Y claro que no. La puerta no se abrió.

A aquellas alturas, mi novia (que tiene el nivel de alemán suficiente como para, entre otras cosas, saber abrir una puta puerta) ya estaba tratando de decirme algo en plan "¿qué coño estás intentando hacer, tronco?", pero como yo me encontraba demasiado ocupado en mi obcecación, pasé a considerar la siguiente opción estúpida: siete años viviendo en Irlanda, un país en el que muchas de sus puertas se encuentran cerradas magnéticamente y requieren del pulsado de algún botón para su desbloqueo y apertura, habían hecho mella en mí, así que recorrí el marco ante el que me hallaba con mi ligeramente borrosa mirada en busca de algún pulsador que me permitiese salir del hospital de una vez. Y, efectivamente, allí había un botón con luz y todo. Y no sólo eso. Sobre el mismo una frase en alemán bien grande explicaba algo que, obviamente, no comprendí, pero que asumí se referiría al desbloqueo magnético y bla bla bla:

Quienes controlen un poco el idioma ya estarán doblándose de risa

Apreté el botón al tiempo que mi novia me decía algo que comenzaba con "¡No! Pero...". Y no hizo falta que terminase su frase. Una horrísona alarma comenzó a atronar en todo el ala de oftalmología, pues el botón no desmagnetizaba ninguna puerta (la puerta no estaba ni siquiera bloqueada, joder) y el cartel avisaba de que tal botón debía pulsarse únicamente en caso de emergencia. Mi cerebro, que Dios sabe a qué cojones había estado jugando durante los últimos segundos, resolvió entonces aquel sencillísimo acertijo ante el que me encontraba, y fue entonces cuando agarré el pomo de la puta puerta, TIRÉ y la misma se abrió con una facilidad insultante.

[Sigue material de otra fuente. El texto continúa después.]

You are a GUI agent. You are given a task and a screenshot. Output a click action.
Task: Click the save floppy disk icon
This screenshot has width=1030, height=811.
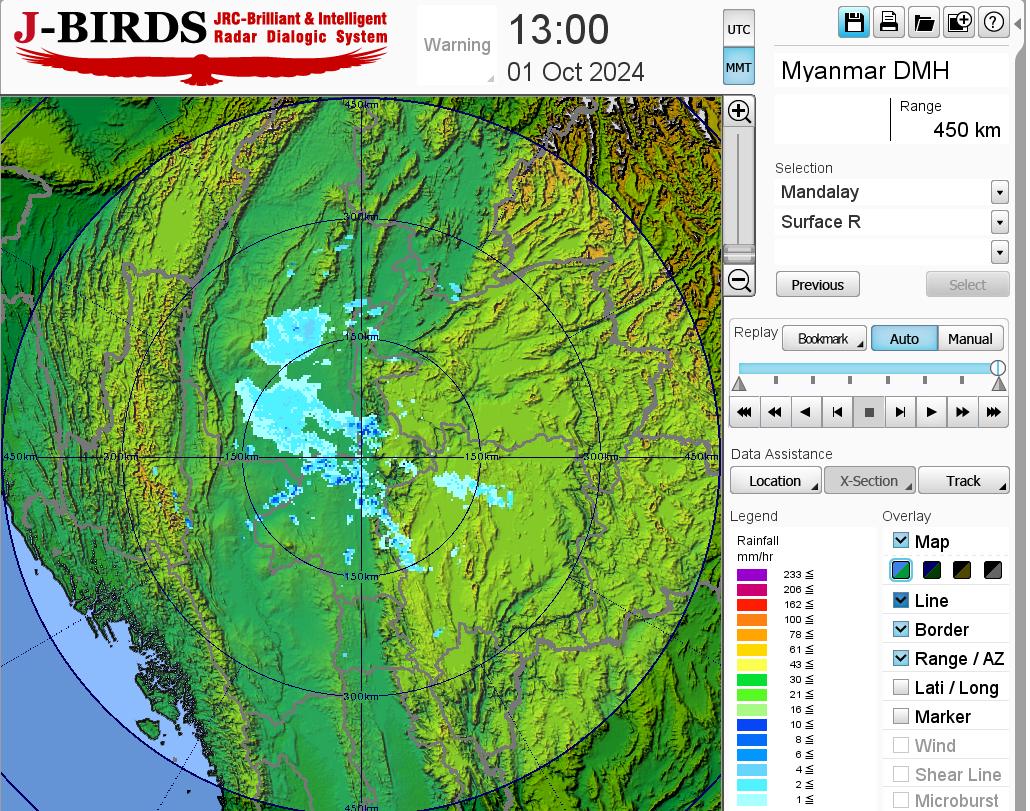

No tuve ocasión de celebrar mi triunfal salida del edificio. Presa del pánico que me causaba el verme dando explicaciones a la Krankenschwester cuando apareciese para apagar la alarma y ver quién había sido el imbécil, aligeré el paso (por no decir que eché a correr directamente) y me largué de allí mientras veía por el rabillo de mi ojo bueno cómo mi pobre novia, tratando de adaptarse a mi cobarde ritmo de huida, sacudía la cabeza en silencio.